Anyway, i managed to understand how to do the bounce with the effects from the audio montage, but this is a destructive process, is there a way to freeze this type of bounce or revert it after is done for editing? It works ok, but it would be a nightmare for revisions…

What kind of plugin chains are you trying to run? I master many projects all “in the box” in the Audio Montage with a number of plugins at 96k and don’t have any performance issues. I never use the Audio Editor other than to analyzer incoming or outgoing files…

That being said, I don’t use Acustica plugins and I never run iZotope RX live in a project, but instead prefer to manually make the edits as needed for a more detailed approach, and because RX modules can be very CPU heavy.

What is your playback buffer set to in WaveLab?

Hey Justin, heavy stuff like dynamic processors, multibands, maat eqs, unison, weiss, on hq etc, but the specifics are not very relevant here, i’m just trying to understand if if there’s a way to do this as real time as possible and a working method that would allow me to do revisions easily.
I’m also with a 2048 buffer size and i have an imac with 14 processors, which is not ideal for heavy load on a single track, but i was hopeful the multi-thread would work better.

In PT, for example what i would do is to have one track for pitching and i would make all my correction on this one while pitching it to the analog chain and capturing with another track that would have my post analog plugins, other multibands, digi eq, limiter etc. I could hear everything in realtime and if the processing got to heavy on the pitching side, i would just freeze the track. This way, when i had to do a revision, i could just open the project and unfreeze the pitch if needed.

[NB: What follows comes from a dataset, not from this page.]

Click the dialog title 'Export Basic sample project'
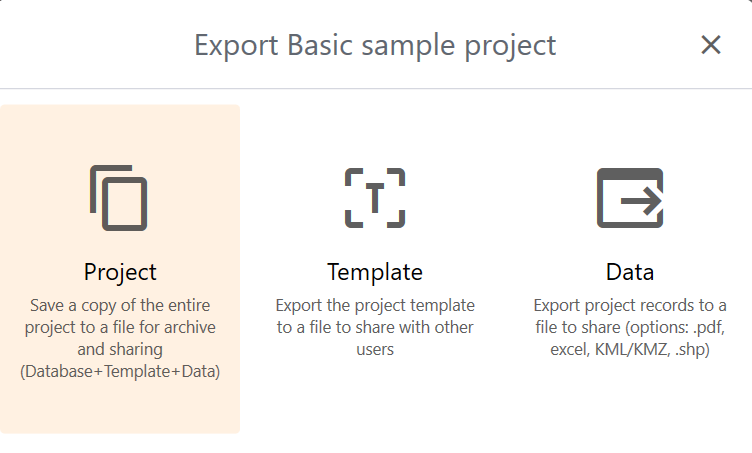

What i’m seeing with wavelab is that it appears i’m stuck with having to freeze the pitching track or process it separately.
It’s true that most the times i won’t need necessarily to correct the pitching track on a revision, but if the client sends me a revised mix, it would be absolutely necessary because i’ll need to redo all my pre-pitching process on the revised mix. Fairly easy to do in PT, just unfreeze, replace the audio track and freeze again. I’m not seeing an easy way to do this in WL.
Any ideas?
Cheers

+1 - Just circling back to this. I also support this feature for a future version of Wavelab.